Increase in student population brings changes to University

Hundreds of cars fill the parking lot near the entrance to the University. Commuters and others who park on campus face crowded parking lots across campus. | Tara Enders/The Collegian

Hundreds of cars fill the parking lot near the entrance to the University. Commuters and others
who park on campus face crowded parking lots across campus. | Tara Enders/The Collegian

By RAMON MADDEN 

Copy editor 

The University has reached record numbers and found it necessary to make certain changes to the campus in order to insure accommodations are available to all students and staff.

The plans to add a new entrance to the school from Highway 59 is still in motion and seems to be coming sooner than later.

The retail zone currently being developed should bring more attention to the University and cause enrollment to skyrocket the student population.

Currently, due to the increase in the number of people on campus, finding parking spots has become difficult.

“Finding a reasonable parking spot is nearly impossible, unless I’m looking for one during the weekend when, for the most part, no one is on campus,” said sophomore Stephanie Castillo.

However, some students and staff disagree about the existence of parking issues.

“There are enough parking spaces, just not enough good ones. Everyone just needs some time to settle into a normal routine and it will all be okay,” said President Robert B. Sloan Jr.

When the University opened in 1960, the freshman class only consisted of 193 students. Four years later, the University attained a four-year program with approximately 900 students, all undergraduates.

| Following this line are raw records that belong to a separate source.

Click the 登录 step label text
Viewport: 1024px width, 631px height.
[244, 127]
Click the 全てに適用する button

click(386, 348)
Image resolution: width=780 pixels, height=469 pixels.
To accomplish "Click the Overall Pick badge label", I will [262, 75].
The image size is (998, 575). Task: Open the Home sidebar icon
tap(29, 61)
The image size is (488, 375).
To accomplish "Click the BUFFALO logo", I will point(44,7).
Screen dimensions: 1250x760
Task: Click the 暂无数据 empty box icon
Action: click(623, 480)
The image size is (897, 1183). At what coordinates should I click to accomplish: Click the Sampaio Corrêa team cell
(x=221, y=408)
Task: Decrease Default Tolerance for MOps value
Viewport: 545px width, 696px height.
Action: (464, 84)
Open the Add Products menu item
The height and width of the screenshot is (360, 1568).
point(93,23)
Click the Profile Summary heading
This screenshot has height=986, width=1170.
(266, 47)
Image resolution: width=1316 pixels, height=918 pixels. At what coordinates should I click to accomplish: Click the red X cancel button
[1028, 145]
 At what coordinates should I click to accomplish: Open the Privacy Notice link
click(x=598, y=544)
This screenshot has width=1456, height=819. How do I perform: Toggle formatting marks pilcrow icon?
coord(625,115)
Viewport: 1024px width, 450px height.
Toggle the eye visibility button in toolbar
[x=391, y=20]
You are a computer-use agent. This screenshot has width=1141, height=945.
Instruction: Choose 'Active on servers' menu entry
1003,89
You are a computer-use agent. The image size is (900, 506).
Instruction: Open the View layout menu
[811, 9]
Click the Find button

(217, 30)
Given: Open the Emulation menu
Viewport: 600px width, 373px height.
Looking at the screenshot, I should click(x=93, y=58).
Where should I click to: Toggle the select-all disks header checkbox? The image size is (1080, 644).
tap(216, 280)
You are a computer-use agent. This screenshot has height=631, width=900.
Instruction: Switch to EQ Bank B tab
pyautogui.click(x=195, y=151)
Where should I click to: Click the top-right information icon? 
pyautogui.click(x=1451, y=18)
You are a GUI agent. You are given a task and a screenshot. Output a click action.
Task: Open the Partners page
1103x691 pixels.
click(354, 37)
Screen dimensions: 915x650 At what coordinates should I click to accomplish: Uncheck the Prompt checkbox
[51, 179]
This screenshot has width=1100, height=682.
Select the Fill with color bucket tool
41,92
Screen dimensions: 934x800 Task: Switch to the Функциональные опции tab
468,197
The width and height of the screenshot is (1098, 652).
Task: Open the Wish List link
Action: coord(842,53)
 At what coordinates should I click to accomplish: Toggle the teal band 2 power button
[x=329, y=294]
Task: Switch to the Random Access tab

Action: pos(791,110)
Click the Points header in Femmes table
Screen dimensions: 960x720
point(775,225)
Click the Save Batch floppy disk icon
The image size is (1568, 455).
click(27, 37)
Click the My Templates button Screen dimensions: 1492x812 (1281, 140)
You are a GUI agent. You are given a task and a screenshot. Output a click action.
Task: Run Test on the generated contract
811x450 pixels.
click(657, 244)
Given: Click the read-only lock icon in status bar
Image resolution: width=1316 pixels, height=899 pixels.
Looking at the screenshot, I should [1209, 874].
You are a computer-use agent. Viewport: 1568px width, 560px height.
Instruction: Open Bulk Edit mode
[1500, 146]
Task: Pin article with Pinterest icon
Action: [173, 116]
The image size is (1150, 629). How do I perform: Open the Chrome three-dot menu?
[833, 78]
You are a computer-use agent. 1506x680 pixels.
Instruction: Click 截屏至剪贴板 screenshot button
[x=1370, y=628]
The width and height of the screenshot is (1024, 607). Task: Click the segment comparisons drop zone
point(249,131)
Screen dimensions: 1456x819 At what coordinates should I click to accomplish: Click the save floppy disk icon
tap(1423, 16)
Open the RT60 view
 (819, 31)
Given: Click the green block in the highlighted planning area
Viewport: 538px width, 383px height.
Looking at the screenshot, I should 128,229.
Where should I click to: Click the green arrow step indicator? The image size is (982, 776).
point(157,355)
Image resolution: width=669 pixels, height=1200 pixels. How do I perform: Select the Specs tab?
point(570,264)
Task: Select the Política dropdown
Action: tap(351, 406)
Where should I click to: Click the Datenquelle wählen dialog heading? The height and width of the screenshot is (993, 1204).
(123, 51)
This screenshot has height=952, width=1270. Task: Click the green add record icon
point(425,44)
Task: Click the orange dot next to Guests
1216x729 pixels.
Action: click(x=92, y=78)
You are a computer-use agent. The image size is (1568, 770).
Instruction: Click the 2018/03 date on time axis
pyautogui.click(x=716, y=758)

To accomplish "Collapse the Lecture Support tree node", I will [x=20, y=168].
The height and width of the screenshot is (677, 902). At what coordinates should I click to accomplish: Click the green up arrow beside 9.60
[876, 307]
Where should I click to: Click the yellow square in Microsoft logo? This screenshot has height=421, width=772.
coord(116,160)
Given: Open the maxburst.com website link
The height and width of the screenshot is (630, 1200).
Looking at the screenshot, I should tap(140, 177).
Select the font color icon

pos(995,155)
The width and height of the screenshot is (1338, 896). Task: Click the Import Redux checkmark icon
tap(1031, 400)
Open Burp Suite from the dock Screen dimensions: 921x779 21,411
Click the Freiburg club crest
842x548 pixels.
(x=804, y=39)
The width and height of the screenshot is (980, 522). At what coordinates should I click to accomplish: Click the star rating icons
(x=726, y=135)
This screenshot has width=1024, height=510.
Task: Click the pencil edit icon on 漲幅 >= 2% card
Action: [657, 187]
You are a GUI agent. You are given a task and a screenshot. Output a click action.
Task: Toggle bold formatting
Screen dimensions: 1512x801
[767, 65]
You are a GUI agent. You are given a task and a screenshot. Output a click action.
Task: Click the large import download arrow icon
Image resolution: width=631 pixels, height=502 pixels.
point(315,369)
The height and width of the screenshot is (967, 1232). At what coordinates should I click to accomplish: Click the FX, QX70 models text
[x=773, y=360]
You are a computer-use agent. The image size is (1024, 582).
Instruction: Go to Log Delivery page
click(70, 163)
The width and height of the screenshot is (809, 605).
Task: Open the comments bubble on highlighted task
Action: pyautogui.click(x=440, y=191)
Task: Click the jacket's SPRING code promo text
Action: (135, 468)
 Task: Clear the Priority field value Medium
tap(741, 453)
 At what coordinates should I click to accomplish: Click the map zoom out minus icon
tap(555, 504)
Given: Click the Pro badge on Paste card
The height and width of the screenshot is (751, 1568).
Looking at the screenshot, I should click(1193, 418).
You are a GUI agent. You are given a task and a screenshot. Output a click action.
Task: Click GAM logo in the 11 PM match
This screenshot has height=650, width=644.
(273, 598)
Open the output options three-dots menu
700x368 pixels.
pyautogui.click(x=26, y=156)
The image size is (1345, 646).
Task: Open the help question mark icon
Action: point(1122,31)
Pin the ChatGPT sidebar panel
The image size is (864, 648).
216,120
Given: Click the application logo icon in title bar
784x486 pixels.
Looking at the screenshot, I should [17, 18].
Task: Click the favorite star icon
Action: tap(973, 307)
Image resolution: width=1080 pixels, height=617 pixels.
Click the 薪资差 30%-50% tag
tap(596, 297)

Now, 53 years later, the University has grown to include several buildings, three residence colleges, Husky Village apartments and three museums.

With the help of this year’s newest additions of Chick-Fil- A and the football team, the University has grown to over 2,500 students, 2,000 of which are undergraduate students.

Stewart Morris, one of the University’s founding fathers, said that if growth continues at this rate, students can expect to see major expansion as the University becomes a presence in the Houston area.

“I can see the University becoming as grand and as wonderful as Rice is. I have faith that every student will give back to this school, whether it be monetary or with service, and make this University highly endowed,” Morris said.